The view from City-TV’s rooftop in Toronto’s Yonge/Dundas Square

Rogers Media invited press to breakfast with its top TV executives Thursday atop its City broadcast centre at the Yonge/Dundas Square. The view from there is very Tokyo/Times Square, with plenty of downtown billboards. A big, circular portrait of Sash Baron Cohen as The Dictator looks down over everything, which seems about right.
In the bad old days CTV would have crammed the square with billboards featuring their shows but that kind of one upmanship seems to have cooled–for now.
These casual encounters with Keith Pelley, Scott Moore, Malcolm Dunlop and others are a great way to gauge where the network is heading or at least aiming to head. Dunlop was pretty pumped about how Sunday nights had fallen into place for City, which will be a player at 9 with the relocated and red hot guilty pleasure Revenge leading into the new ABC chiller 666 Park Avenue.

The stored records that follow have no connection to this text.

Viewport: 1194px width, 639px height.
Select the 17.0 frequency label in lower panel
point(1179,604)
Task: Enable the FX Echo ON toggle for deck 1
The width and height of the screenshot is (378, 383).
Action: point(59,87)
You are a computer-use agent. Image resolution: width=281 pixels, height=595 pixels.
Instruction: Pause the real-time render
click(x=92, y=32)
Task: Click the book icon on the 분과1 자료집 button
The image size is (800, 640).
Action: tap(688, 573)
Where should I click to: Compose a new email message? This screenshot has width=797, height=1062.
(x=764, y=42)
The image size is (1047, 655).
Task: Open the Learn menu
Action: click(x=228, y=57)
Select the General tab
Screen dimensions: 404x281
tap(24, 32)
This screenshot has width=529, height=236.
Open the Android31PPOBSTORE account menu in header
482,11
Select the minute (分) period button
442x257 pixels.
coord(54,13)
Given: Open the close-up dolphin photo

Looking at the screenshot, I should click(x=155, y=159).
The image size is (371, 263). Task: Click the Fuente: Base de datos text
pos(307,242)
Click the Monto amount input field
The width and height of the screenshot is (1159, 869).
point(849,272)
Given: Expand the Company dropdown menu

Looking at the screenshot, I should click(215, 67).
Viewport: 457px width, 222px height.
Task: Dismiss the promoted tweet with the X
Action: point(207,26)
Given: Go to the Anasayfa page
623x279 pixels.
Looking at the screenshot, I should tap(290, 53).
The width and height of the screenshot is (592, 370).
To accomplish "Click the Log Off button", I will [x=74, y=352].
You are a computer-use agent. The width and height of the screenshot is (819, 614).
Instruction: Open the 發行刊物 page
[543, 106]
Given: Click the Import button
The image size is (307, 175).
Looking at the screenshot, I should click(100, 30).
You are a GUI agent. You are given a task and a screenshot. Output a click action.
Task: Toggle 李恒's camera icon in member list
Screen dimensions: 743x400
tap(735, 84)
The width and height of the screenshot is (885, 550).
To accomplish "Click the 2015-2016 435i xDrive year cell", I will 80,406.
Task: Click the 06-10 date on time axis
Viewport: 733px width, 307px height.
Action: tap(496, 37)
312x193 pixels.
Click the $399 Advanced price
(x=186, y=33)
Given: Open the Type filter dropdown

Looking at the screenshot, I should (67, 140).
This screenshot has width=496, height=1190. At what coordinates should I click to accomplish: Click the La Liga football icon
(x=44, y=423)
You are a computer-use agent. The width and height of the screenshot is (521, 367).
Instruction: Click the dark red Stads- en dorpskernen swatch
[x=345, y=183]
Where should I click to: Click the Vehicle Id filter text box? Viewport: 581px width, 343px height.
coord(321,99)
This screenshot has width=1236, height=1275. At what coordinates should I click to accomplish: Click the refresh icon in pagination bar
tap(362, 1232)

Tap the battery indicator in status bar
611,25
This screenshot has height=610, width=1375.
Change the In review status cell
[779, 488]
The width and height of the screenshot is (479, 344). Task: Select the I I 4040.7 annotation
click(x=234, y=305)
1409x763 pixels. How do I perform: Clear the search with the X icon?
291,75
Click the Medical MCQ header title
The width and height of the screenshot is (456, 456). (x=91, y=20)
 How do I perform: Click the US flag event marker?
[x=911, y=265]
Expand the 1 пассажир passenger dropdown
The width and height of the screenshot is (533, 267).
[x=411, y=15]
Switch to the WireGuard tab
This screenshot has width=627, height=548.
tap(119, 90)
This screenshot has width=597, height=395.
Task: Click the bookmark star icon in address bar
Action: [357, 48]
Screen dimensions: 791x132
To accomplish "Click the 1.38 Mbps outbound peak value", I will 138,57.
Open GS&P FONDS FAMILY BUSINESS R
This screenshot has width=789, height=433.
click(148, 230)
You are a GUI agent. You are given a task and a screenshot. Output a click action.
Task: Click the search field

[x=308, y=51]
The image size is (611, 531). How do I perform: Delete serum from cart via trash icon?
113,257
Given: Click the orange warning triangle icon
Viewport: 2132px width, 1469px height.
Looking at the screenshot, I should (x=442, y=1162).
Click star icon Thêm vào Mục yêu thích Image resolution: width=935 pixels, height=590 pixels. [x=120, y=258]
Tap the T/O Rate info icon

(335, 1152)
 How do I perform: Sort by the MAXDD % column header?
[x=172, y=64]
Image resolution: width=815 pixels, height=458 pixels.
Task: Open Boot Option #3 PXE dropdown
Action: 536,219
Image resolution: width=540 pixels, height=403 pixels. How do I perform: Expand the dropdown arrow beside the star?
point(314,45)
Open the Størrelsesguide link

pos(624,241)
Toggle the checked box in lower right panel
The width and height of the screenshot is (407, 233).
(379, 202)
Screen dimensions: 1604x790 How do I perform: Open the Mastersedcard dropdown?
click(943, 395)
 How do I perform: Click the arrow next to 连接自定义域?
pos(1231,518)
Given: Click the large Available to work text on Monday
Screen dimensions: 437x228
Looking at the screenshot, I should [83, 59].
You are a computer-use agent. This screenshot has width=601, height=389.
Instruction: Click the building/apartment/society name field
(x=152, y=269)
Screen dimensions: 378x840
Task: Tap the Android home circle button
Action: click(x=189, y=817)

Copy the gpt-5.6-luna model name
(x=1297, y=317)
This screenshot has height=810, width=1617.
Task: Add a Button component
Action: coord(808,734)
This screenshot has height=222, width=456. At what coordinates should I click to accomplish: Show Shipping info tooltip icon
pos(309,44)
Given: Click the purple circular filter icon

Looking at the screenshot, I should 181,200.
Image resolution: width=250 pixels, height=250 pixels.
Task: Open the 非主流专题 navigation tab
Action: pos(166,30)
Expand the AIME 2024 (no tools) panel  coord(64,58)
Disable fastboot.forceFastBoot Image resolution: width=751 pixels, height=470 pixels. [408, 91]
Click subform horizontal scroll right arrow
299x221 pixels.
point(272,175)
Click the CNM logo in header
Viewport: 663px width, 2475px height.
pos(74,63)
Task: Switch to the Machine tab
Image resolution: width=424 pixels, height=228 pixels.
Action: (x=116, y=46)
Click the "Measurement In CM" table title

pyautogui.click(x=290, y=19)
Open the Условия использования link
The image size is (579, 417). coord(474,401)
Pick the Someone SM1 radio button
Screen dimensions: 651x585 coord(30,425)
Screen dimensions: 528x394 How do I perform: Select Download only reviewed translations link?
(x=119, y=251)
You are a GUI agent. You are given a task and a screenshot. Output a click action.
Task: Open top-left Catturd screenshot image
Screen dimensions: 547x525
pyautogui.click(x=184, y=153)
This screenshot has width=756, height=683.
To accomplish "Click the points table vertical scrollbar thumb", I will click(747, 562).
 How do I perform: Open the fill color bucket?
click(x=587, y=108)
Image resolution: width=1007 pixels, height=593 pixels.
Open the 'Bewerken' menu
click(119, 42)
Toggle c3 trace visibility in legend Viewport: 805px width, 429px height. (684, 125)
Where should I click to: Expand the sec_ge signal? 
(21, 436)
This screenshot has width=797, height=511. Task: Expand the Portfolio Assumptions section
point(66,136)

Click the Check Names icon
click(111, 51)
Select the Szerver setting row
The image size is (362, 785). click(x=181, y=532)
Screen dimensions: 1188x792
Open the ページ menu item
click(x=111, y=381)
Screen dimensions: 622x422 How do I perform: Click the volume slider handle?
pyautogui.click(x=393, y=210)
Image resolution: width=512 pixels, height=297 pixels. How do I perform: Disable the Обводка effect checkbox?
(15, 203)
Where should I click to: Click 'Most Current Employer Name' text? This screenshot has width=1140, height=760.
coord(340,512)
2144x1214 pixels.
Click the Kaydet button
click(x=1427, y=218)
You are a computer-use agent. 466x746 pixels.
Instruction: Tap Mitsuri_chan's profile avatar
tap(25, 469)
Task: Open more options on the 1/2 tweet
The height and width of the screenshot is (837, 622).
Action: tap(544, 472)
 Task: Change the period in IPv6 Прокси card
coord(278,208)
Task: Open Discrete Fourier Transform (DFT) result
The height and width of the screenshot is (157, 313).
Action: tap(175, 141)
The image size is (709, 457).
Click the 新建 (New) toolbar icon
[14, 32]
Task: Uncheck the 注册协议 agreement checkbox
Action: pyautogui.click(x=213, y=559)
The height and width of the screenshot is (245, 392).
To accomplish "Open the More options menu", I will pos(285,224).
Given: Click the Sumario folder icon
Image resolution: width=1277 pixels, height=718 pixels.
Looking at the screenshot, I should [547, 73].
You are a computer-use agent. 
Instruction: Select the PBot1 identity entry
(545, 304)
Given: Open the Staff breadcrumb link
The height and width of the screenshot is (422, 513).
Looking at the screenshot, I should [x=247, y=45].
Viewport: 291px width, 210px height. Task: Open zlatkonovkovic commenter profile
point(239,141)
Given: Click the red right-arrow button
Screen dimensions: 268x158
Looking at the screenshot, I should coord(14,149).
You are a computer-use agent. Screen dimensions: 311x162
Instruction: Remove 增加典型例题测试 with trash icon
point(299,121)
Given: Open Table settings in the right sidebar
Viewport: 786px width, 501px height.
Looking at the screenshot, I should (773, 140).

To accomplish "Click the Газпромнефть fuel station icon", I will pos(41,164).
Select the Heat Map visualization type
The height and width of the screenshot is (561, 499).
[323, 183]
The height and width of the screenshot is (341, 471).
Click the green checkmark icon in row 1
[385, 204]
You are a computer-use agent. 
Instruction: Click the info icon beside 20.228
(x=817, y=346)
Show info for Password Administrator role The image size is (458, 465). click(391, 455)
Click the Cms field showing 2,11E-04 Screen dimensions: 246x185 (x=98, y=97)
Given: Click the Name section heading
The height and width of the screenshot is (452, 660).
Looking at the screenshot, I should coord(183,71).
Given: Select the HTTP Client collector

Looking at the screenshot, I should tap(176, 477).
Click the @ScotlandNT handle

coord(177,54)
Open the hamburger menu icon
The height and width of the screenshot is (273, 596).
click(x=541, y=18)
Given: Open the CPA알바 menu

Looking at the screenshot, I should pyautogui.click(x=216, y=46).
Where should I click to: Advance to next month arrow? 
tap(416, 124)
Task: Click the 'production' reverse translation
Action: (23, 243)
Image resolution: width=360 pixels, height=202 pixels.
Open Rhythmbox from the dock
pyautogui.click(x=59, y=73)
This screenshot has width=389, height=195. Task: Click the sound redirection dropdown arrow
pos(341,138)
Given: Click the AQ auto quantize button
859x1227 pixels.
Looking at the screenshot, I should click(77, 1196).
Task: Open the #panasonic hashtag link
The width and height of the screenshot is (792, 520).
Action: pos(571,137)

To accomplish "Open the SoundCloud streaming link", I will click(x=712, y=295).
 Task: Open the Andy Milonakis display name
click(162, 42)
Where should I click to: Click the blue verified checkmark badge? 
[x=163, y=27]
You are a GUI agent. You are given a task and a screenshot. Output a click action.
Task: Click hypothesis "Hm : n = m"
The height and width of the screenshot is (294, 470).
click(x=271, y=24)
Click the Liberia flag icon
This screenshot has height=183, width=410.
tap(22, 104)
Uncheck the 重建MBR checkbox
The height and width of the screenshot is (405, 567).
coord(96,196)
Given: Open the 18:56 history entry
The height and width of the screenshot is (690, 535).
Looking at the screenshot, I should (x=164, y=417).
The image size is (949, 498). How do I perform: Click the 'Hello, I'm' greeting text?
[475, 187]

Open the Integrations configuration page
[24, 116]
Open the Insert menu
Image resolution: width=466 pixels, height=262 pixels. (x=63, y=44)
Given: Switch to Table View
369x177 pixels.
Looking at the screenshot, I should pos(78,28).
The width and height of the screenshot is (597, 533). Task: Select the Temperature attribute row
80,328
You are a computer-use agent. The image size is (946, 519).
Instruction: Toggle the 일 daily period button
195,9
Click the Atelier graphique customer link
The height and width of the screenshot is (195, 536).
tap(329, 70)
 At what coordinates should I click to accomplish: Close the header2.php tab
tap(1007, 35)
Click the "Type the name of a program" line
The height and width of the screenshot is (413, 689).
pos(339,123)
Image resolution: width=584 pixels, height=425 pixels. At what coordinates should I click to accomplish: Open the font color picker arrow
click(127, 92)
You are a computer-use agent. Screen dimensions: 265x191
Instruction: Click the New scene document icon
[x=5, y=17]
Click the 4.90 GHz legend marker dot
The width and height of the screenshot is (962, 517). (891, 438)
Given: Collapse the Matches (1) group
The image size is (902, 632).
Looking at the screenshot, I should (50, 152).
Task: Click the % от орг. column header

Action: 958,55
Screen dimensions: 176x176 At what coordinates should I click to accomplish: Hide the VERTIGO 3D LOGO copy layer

City has built much of its schedule around half hour comedies. Moore and Dunlop were at the Hollywood studio taping for the import pilot Partners (Sept. 24) and both said it was an education to see legendary director Jim Burrows (Cheers, Friends) call the shots. Have to admit I’m less enthusiastic about Partners and wonder if the famous Burrows’ touch isn’t getting a bit tired. As Dunlop points out, however, the series is hammocked on the CBS schedule between How I Met Your Mother and 2 Broke Girls and should get plenty of time to find an audience.
Dunlop, by the way, knows his TV history. He correctly identified Rip Taylor as the host of The $1.98 Beauty Show from the late ’70s, a 50-point bonus question if there ever was one.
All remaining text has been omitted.